Last Sunday Andy Murray did something he's never done before. No, not the part about him beating Roger Federer at a Wimbledon final. Murray sang the British national anthem on the podium as he picked up his Olympic gold.
Fortunately only the first verse of God Save The Queen gets sung at Olympics medal ceremonies - no mention of those "Rebellious Scots to crush" buried away later in the lyrics. Even so, it put Murray in a fairly onerous position - don't sing along and he's unpatriotic and dour, mouth along the words and people call him a traitor. The poor guy couldn't win either way.
Let's leave aside the fact the Queen would still be reigning over Murray and all other Scots in the event of independence, though. The more interesting debate is about how over the past week unionist politicians and commentators, Labour and Tory alike, have claimed that the astonishing performance of Team GB says something about the importance of keeping the UK together.

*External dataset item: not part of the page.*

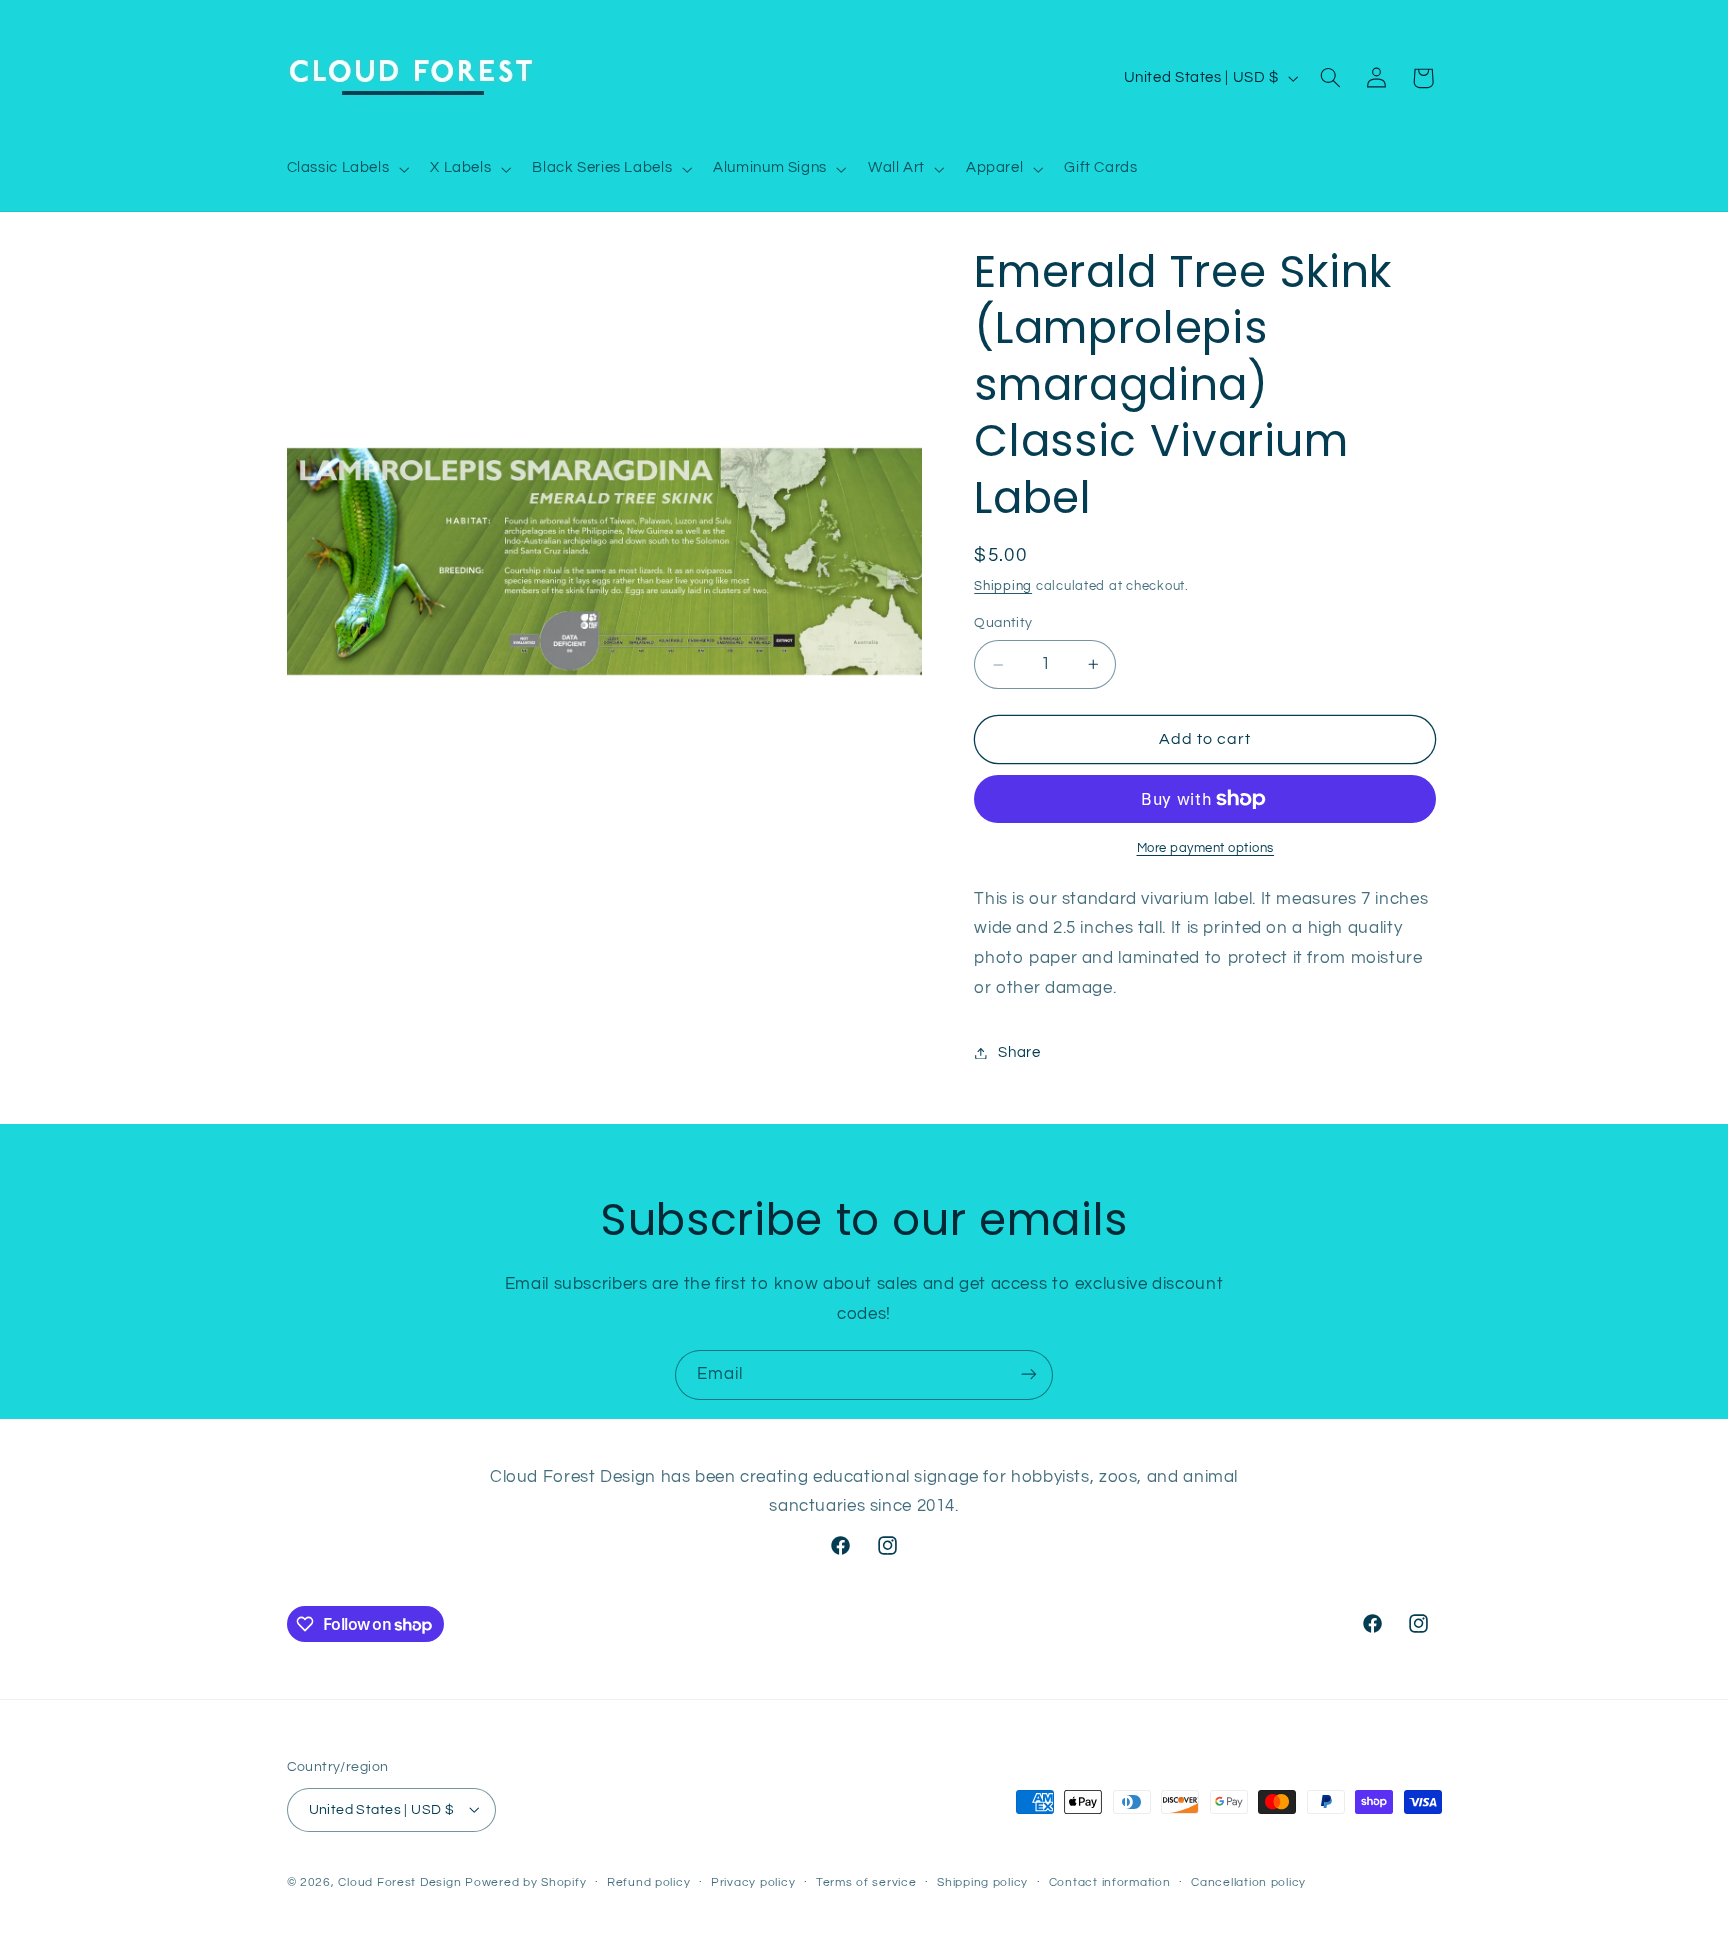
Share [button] (1019, 1052)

Gordon Brown became the latest voice in a clamour of pro-union bluster on Monday, when he told an audience in Edinburgh: "When we pull and share resources for the common good, it's often the case that the benefit is far greater than would have occurred if we had just summed up and added up the parts."

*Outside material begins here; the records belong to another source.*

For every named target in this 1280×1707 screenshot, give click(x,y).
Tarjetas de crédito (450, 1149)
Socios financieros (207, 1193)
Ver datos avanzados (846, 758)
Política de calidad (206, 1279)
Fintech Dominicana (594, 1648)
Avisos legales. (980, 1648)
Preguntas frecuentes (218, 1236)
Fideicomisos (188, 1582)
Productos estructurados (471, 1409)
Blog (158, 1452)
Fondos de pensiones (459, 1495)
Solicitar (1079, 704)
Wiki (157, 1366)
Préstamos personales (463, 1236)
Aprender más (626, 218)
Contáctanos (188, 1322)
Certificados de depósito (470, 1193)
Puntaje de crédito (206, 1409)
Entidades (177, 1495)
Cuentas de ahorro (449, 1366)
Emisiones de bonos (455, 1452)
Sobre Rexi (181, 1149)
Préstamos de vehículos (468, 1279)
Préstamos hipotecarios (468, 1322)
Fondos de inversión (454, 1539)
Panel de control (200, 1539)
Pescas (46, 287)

He added: "The Olympics is pretty clear to us that by the pooling of resources in, say, cycling we managed to do what if you just divided the money and put a tenth to Scotland and a tenth to Yorkshire and so on you could not have achieved the same results."
In two year’s time precisely the opposite arguments will be made when Glasgow hosts the Commonwealth Games. As always, Scotland will be fielding its own separate team and if the performance of Scottish athletes at London 2012 is anything to go by, they can expect to improve on their performance in the Delhi games of 2010. The SNP is at pains to point out that Scottish athletes were responsible for nearly a third of Team GB's medals haul over the past fortnight.

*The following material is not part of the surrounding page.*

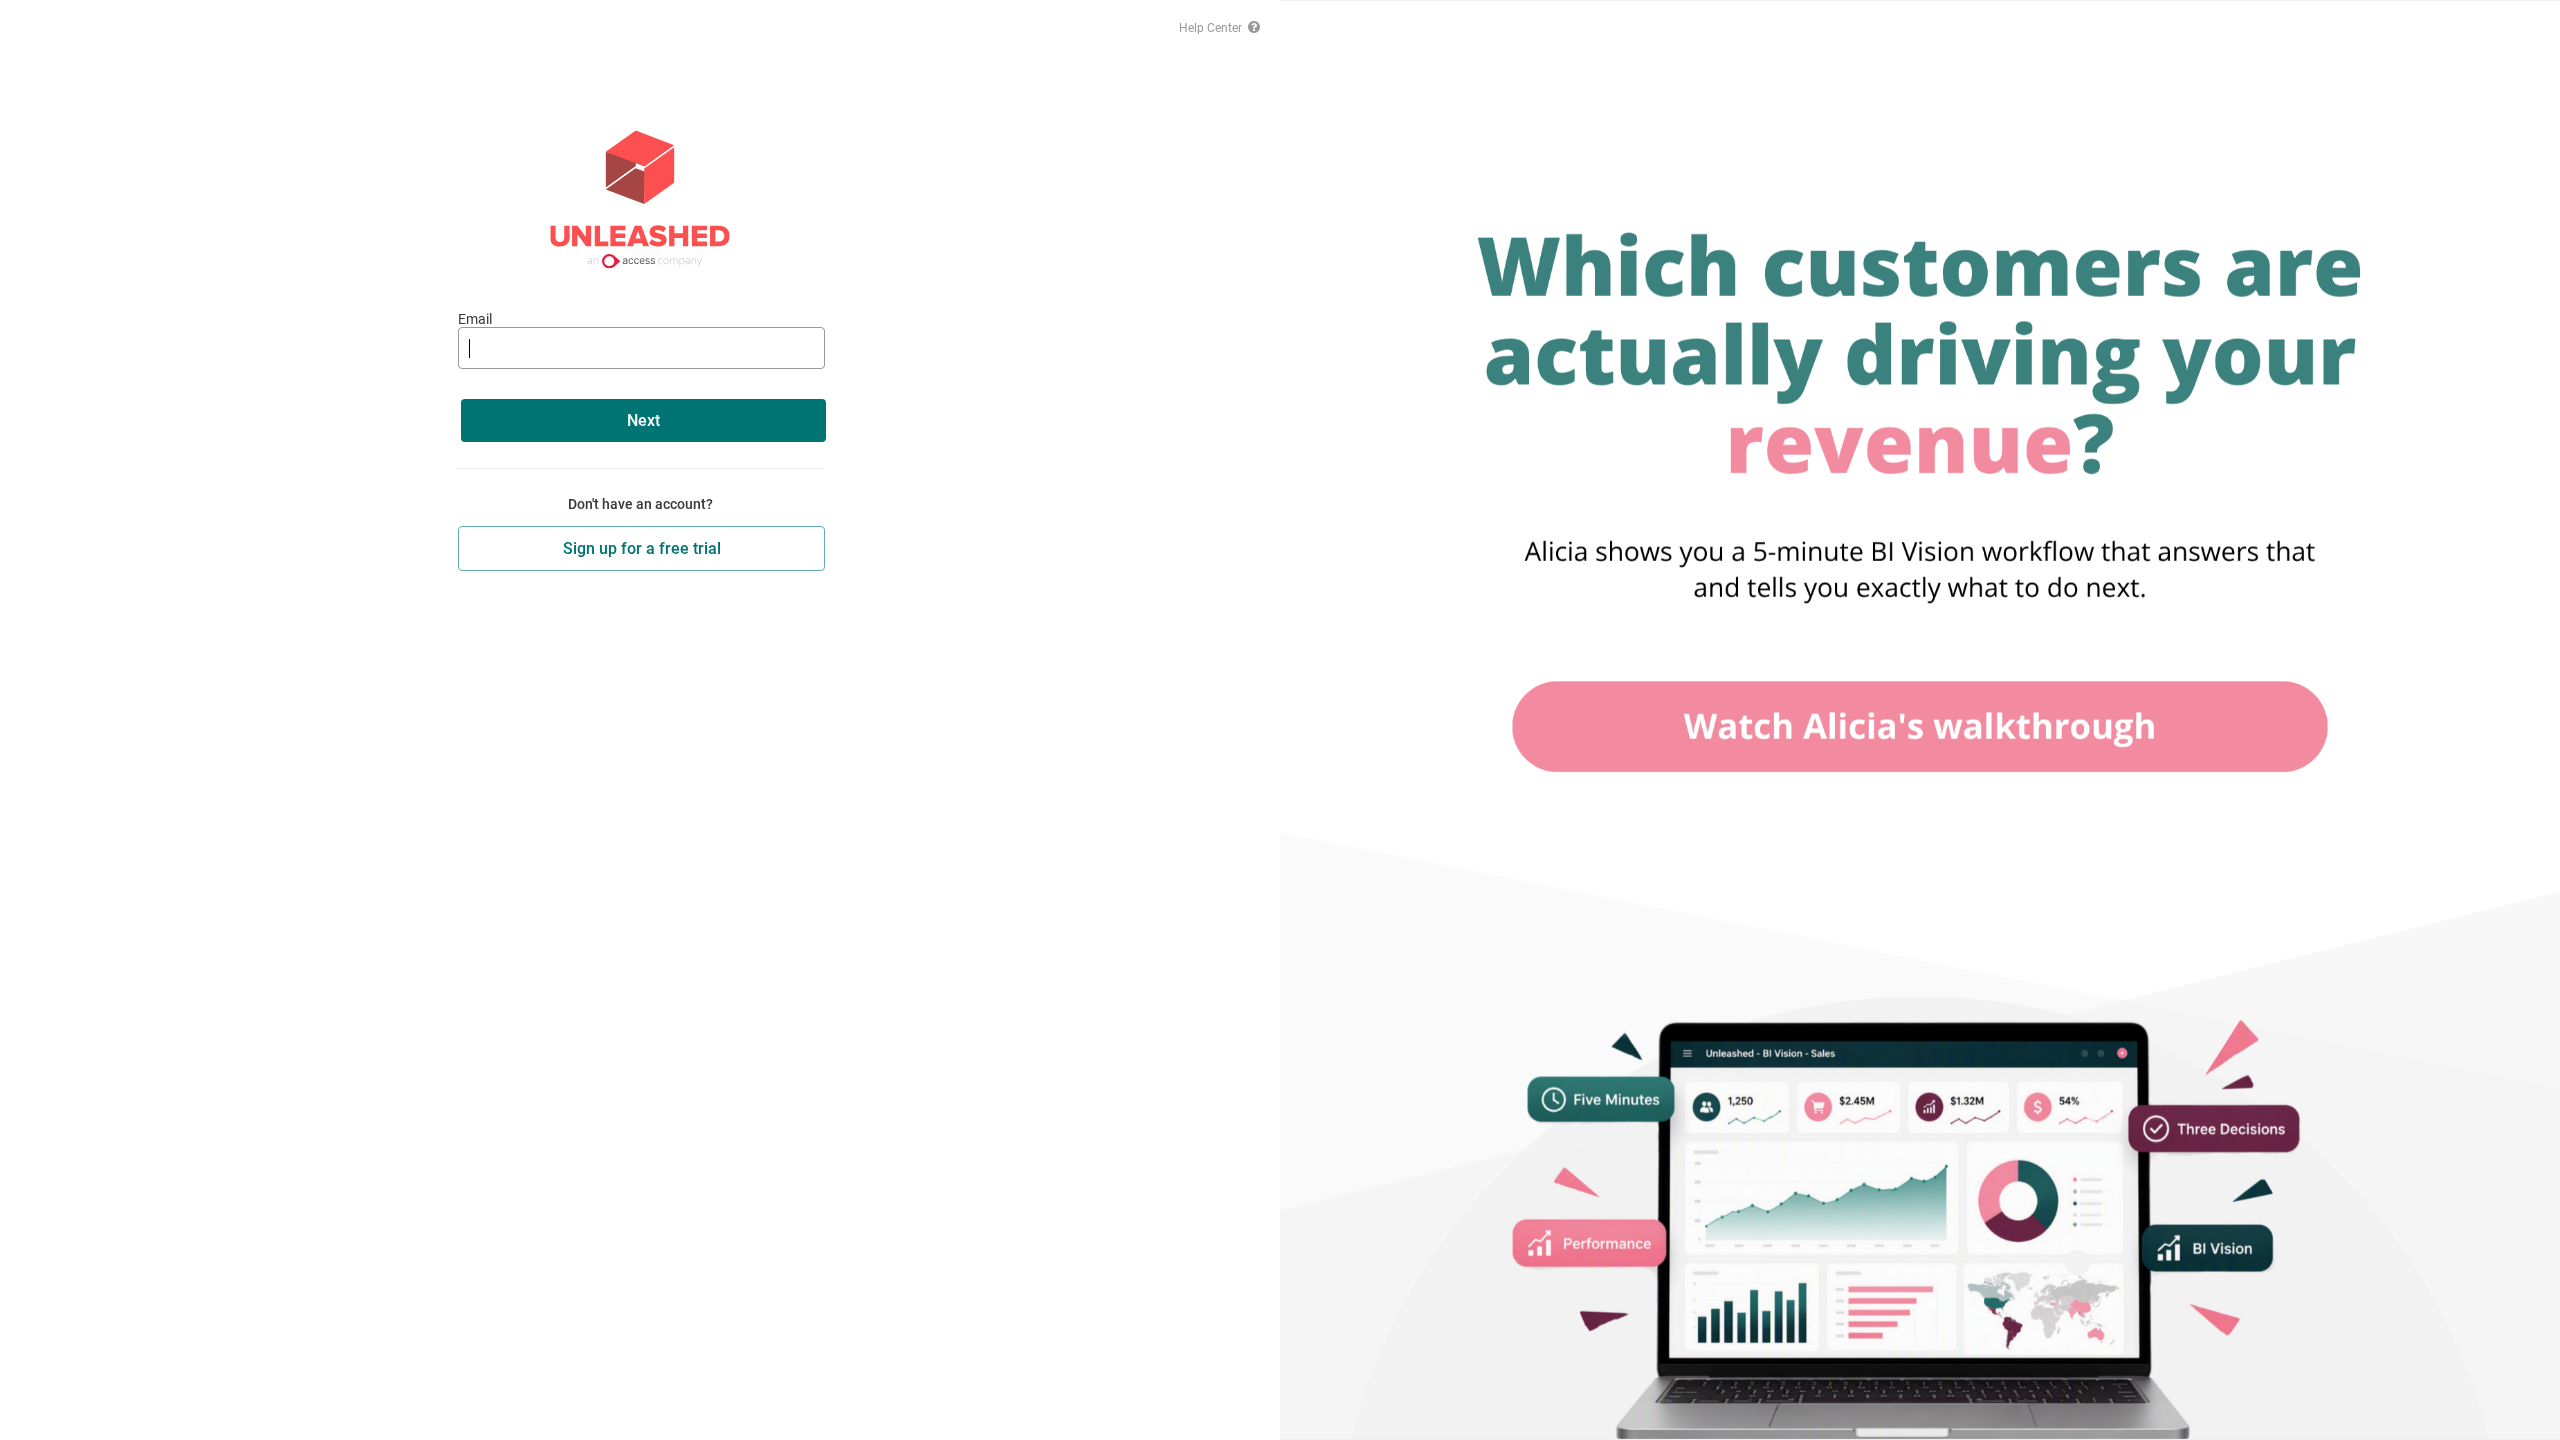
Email (475, 319)
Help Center (1212, 28)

Some say that politicians shouldn't use sport to score political points. But it's hard for them not to, when the evidence shows sporting events can and do affect how people think about politics, including Scottish independence. Since the late 1970s, support for independence has hovered around the 30-35% mark, but in 1998 there was a brief and sudden surge, as this graph produced by IPSOS Mori Scotland clearly shows.
Is it a co-incidence that this was the last time Scotland was in the World Cup, almost holding their own against then world champions, Brazil? Or is it because it was the year of the successful devolution referendum? Of course, it's likely to be a bit of both, but what's interesting is that by the time the Scottish Parliament opened in 1999, support for independence was back down to its long-term average. It suggests something other than pure politics accounted for the surge.
Although a minor poll has been published in the wake of the Olympics, the next set of respected, series polls on Scottish independence will be published next month, and they'll be watched closely. The last two polls have shown a fairly big drop in support for separation. Talk of Alex Salmond botching the launch of the No campaign in May is almost certainly overblown, pollsters mostly attribute the drop to the Diamond Jubilee and the Olympics.
For a long time cynics have accused the SNP of wanting to hold the independence referendum straight after the Glasgow Commonwealth Games to capitalise on a similar surge. Privately the SNP are rubbing their hands with glee that Sir Chris Hoy will no longer have to train in Manchester because Scotland will have its own world-class velodrome.
Pointing out that Team GB's success is down to shared facilities ignores the fact that Scotland is about to get spanking new ones - and that in two year's time they'll make even the marvel of the Queen Elizabeth Olympic Park in Stratford look just slightly out of date.
Even if Team Scotland somehow does worse than expected in the 2014 Commonwealth Games, its prospects for holding a successful major sporting event seem assured, not least because it'll have learned the immediate lessons of London 2012. The fact the Ryder Cup returns to Gleneagles in the same year seems likely to further swell the sense of patriotism.
For the time being the SNP are understandably dismissing any link between Team GB and Scotland's political future as rubbish. Scotland's culture spokesman at Westminster, Pete Wishart, tells me: "People are thoroughly tired and annoyed with unionist politicians trying to politicise this event. It's starting to really appall the Scottish people and we'll start to see a reaction to it."
Let's see in two year's time whether the SNP make similar noises, once the running shoe is on the other foot, when people like Andy Murray will be singing "Flower of Scotland" at the Glasgow games, a song that in all likelihood will become the country's permanent national anthem under independence.
Pro-union politicians like Brown may come to rue the day they tried to turn Team GB into a political pawn, because it won't be long before nationalists have just as much ammo to fire back. The risk for unionists is that a challenge is set, one that any sporting Scot would dearly love to rise to. And if there's one thing that's been proven over the past fortnight, it's the intangible power of home advantage.